What you should do => Can you write out all the records below again, swapping "Locate an element on the screen" for "Find an element on the screen" everywhere it occurs and leaving everything else unchanged?

Data to process =>
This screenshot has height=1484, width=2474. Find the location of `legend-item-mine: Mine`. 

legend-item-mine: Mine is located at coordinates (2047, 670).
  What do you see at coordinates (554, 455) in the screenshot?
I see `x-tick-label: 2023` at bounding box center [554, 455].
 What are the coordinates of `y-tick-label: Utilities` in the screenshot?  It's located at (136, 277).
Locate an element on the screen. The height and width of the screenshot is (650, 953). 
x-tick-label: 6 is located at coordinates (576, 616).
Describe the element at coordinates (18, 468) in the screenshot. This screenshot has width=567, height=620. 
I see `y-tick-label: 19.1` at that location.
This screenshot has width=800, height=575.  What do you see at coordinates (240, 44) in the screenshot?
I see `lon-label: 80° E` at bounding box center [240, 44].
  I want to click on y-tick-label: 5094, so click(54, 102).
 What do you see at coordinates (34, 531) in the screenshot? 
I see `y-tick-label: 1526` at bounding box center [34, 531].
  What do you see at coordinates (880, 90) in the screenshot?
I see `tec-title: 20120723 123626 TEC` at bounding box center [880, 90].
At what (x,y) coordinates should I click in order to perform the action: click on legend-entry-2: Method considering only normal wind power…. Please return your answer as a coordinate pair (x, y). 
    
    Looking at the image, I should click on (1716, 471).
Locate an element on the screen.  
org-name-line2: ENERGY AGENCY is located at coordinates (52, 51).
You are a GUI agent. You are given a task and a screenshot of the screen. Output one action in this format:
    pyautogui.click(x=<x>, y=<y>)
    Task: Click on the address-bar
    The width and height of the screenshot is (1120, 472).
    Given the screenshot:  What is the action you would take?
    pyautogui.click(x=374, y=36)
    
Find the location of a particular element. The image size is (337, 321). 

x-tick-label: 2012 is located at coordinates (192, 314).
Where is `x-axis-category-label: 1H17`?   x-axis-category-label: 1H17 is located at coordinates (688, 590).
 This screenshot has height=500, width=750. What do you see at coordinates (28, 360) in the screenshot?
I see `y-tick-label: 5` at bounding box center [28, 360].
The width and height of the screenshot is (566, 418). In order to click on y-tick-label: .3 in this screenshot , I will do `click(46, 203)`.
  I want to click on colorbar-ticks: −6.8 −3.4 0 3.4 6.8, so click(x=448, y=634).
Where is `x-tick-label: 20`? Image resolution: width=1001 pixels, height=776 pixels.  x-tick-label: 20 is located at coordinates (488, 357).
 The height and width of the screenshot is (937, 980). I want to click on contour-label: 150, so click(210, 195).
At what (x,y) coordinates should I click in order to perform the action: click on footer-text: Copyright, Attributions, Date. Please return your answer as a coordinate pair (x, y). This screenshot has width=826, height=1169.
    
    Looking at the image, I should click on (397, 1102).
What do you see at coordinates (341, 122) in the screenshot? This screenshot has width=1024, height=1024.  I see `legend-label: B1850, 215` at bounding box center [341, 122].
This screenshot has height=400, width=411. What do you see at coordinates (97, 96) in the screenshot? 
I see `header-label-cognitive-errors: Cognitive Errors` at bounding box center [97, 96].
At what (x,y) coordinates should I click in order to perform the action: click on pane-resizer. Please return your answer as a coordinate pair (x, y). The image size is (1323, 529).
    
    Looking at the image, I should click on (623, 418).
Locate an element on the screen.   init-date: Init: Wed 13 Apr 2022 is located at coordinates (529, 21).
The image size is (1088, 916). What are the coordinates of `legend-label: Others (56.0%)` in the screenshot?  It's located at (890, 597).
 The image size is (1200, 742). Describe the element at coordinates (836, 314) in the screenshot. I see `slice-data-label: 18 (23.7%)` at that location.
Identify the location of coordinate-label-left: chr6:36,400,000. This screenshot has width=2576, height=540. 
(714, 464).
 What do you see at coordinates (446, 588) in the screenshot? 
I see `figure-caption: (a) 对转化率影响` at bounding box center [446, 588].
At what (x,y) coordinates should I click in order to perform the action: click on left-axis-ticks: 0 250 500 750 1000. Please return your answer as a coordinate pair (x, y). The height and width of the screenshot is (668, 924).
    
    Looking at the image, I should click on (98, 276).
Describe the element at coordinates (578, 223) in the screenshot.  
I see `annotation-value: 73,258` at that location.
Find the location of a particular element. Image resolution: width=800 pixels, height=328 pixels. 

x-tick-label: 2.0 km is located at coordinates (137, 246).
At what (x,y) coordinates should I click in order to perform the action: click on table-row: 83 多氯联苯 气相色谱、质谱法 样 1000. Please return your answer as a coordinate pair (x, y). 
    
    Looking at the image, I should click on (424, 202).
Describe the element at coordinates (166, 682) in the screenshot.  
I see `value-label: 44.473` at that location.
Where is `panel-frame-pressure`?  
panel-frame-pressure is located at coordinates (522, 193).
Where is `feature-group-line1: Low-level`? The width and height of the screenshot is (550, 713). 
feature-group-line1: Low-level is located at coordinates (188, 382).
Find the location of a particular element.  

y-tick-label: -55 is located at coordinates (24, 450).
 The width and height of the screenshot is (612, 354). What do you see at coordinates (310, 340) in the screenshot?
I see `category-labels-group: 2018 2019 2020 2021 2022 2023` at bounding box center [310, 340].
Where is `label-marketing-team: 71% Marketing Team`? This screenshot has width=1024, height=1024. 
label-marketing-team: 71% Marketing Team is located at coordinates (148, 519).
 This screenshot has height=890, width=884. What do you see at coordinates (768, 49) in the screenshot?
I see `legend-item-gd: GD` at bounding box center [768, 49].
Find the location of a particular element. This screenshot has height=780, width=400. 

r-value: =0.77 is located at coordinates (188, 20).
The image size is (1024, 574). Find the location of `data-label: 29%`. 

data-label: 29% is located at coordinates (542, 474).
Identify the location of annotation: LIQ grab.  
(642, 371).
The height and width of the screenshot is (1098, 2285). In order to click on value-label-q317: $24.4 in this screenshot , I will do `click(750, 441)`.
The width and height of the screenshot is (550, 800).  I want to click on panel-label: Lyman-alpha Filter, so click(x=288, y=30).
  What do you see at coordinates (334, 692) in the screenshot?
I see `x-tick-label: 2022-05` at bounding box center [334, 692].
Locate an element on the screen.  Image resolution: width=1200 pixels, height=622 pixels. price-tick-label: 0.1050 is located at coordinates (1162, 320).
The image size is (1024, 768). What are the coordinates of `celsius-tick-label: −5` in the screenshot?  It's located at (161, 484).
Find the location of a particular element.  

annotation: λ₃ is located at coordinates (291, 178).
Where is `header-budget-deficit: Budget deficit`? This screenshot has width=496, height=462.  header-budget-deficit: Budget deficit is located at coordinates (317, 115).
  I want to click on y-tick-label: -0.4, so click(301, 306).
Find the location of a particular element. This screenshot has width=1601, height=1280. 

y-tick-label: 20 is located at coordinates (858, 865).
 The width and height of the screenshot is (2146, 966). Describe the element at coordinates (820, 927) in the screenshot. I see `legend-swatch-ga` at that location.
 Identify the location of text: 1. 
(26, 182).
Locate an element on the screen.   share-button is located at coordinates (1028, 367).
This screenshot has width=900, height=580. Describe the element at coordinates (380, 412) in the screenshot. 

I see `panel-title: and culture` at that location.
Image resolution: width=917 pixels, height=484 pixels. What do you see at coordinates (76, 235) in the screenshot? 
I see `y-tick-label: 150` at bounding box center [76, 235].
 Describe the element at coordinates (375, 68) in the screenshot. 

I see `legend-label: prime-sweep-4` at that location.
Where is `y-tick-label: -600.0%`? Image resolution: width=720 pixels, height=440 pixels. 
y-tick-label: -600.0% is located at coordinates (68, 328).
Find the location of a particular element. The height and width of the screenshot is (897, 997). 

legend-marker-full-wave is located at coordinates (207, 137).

Result of this task =>
This screenshot has height=1484, width=2474. Find the location of `legend-item-mine: Mine`. 

legend-item-mine: Mine is located at coordinates (2047, 670).
  What do you see at coordinates (554, 455) in the screenshot?
I see `x-tick-label: 2023` at bounding box center [554, 455].
 What are the coordinates of `y-tick-label: Utilities` in the screenshot?  It's located at (136, 277).
Find an element on the screen. The height and width of the screenshot is (650, 953). 
x-tick-label: 6 is located at coordinates (576, 616).
Describe the element at coordinates (18, 468) in the screenshot. This screenshot has width=567, height=620. 
I see `y-tick-label: 19.1` at that location.
This screenshot has width=800, height=575.  What do you see at coordinates (240, 44) in the screenshot?
I see `lon-label: 80° E` at bounding box center [240, 44].
  I want to click on y-tick-label: 5094, so click(54, 102).
 What do you see at coordinates (34, 531) in the screenshot? 
I see `y-tick-label: 1526` at bounding box center [34, 531].
  What do you see at coordinates (880, 90) in the screenshot?
I see `tec-title: 20120723 123626 TEC` at bounding box center [880, 90].
At what (x,y) coordinates should I click in order to perform the action: click on legend-entry-2: Method considering only normal wind power…. Please return your answer as a coordinate pair (x, y). 
    
    Looking at the image, I should click on (1716, 471).
Find an element on the screen.  
org-name-line2: ENERGY AGENCY is located at coordinates (52, 51).
You are a GUI agent. You are given a task and a screenshot of the screen. Output one action in this format:
    pyautogui.click(x=<x>, y=<y>)
    Task: Click on the address-bar
    The width and height of the screenshot is (1120, 472).
    Given the screenshot:  What is the action you would take?
    pyautogui.click(x=374, y=36)
    
Find the location of a particular element. The image size is (337, 321). 

x-tick-label: 2012 is located at coordinates (192, 314).
Where is `x-axis-category-label: 1H17`?   x-axis-category-label: 1H17 is located at coordinates (688, 590).
 This screenshot has height=500, width=750. What do you see at coordinates (28, 360) in the screenshot?
I see `y-tick-label: 5` at bounding box center [28, 360].
The width and height of the screenshot is (566, 418). In order to click on y-tick-label: .3 in this screenshot , I will do `click(46, 203)`.
  I want to click on colorbar-ticks: −6.8 −3.4 0 3.4 6.8, so click(x=448, y=634).
Where is `x-tick-label: 20`? Image resolution: width=1001 pixels, height=776 pixels.  x-tick-label: 20 is located at coordinates (488, 357).
 The height and width of the screenshot is (937, 980). I want to click on contour-label: 150, so click(210, 195).
At what (x,y) coordinates should I click in order to perform the action: click on footer-text: Copyright, Attributions, Date. Please return your answer as a coordinate pair (x, y). This screenshot has width=826, height=1169.
    
    Looking at the image, I should click on (397, 1102).
What do you see at coordinates (341, 122) in the screenshot? This screenshot has width=1024, height=1024.  I see `legend-label: B1850, 215` at bounding box center [341, 122].
This screenshot has height=400, width=411. What do you see at coordinates (97, 96) in the screenshot? 
I see `header-label-cognitive-errors: Cognitive Errors` at bounding box center [97, 96].
At what (x,y) coordinates should I click in order to perform the action: click on pane-resizer. Please return your answer as a coordinate pair (x, y). The image size is (1323, 529).
    
    Looking at the image, I should click on (623, 418).
Find an element on the screen.   init-date: Init: Wed 13 Apr 2022 is located at coordinates (529, 21).
The image size is (1088, 916). What are the coordinates of `legend-label: Others (56.0%)` in the screenshot?  It's located at (890, 597).
 The image size is (1200, 742). Describe the element at coordinates (836, 314) in the screenshot. I see `slice-data-label: 18 (23.7%)` at that location.
Identify the location of coordinate-label-left: chr6:36,400,000. This screenshot has width=2576, height=540. 
(714, 464).
 What do you see at coordinates (446, 588) in the screenshot? 
I see `figure-caption: (a) 对转化率影响` at bounding box center [446, 588].
At what (x,y) coordinates should I click in order to perform the action: click on left-axis-ticks: 0 250 500 750 1000. Please return your answer as a coordinate pair (x, y). The height and width of the screenshot is (668, 924).
    
    Looking at the image, I should click on (98, 276).
Describe the element at coordinates (578, 223) in the screenshot.  
I see `annotation-value: 73,258` at that location.
Find the location of a particular element. Image resolution: width=800 pixels, height=328 pixels. 

x-tick-label: 2.0 km is located at coordinates (137, 246).
At what (x,y) coordinates should I click in order to perform the action: click on table-row: 83 多氯联苯 气相色谱、质谱法 样 1000. Please return your answer as a coordinate pair (x, y). 
    
    Looking at the image, I should click on (424, 202).
Describe the element at coordinates (166, 682) in the screenshot.  
I see `value-label: 44.473` at that location.
Where is `panel-frame-pressure`?  
panel-frame-pressure is located at coordinates (522, 193).
Where is `feature-group-line1: Low-level`? The width and height of the screenshot is (550, 713). 
feature-group-line1: Low-level is located at coordinates (188, 382).
Find the location of a particular element.  

y-tick-label: -55 is located at coordinates (24, 450).
 The width and height of the screenshot is (612, 354). What do you see at coordinates (310, 340) in the screenshot?
I see `category-labels-group: 2018 2019 2020 2021 2022 2023` at bounding box center [310, 340].
Where is `label-marketing-team: 71% Marketing Team`? This screenshot has width=1024, height=1024. 
label-marketing-team: 71% Marketing Team is located at coordinates (148, 519).
 This screenshot has height=890, width=884. What do you see at coordinates (768, 49) in the screenshot?
I see `legend-item-gd: GD` at bounding box center [768, 49].
Find the location of a particular element. This screenshot has height=780, width=400. 

r-value: =0.77 is located at coordinates (188, 20).
The image size is (1024, 574). Find the location of `data-label: 29%`. 

data-label: 29% is located at coordinates (542, 474).
Identify the location of annotation: LIQ grab.  
(642, 371).
The height and width of the screenshot is (1098, 2285). In order to click on value-label-q317: $24.4 in this screenshot , I will do `click(750, 441)`.
The width and height of the screenshot is (550, 800).  I want to click on panel-label: Lyman-alpha Filter, so click(x=288, y=30).
  What do you see at coordinates (334, 692) in the screenshot?
I see `x-tick-label: 2022-05` at bounding box center [334, 692].
Find an element on the screen.  Image resolution: width=1200 pixels, height=622 pixels. price-tick-label: 0.1050 is located at coordinates (1162, 320).
The image size is (1024, 768). What are the coordinates of `celsius-tick-label: −5` in the screenshot?  It's located at (161, 484).
Find the location of a particular element.  

annotation: λ₃ is located at coordinates (291, 178).
Where is `header-budget-deficit: Budget deficit`? This screenshot has width=496, height=462.  header-budget-deficit: Budget deficit is located at coordinates (317, 115).
  I want to click on y-tick-label: -0.4, so click(301, 306).
Find the location of a particular element. This screenshot has width=1601, height=1280. 

y-tick-label: 20 is located at coordinates (858, 865).
 The width and height of the screenshot is (2146, 966). Describe the element at coordinates (820, 927) in the screenshot. I see `legend-swatch-ga` at that location.
 Identify the location of text: 1. 
(26, 182).
Find an element on the screen.   share-button is located at coordinates (1028, 367).
This screenshot has width=900, height=580. Describe the element at coordinates (380, 412) in the screenshot. 

I see `panel-title: and culture` at that location.
Image resolution: width=917 pixels, height=484 pixels. What do you see at coordinates (76, 235) in the screenshot? 
I see `y-tick-label: 150` at bounding box center [76, 235].
 Describe the element at coordinates (375, 68) in the screenshot. 

I see `legend-label: prime-sweep-4` at that location.
Where is `y-tick-label: -600.0%`? Image resolution: width=720 pixels, height=440 pixels. 
y-tick-label: -600.0% is located at coordinates (68, 328).
Find the location of a particular element. The height and width of the screenshot is (897, 997). 

legend-marker-full-wave is located at coordinates (207, 137).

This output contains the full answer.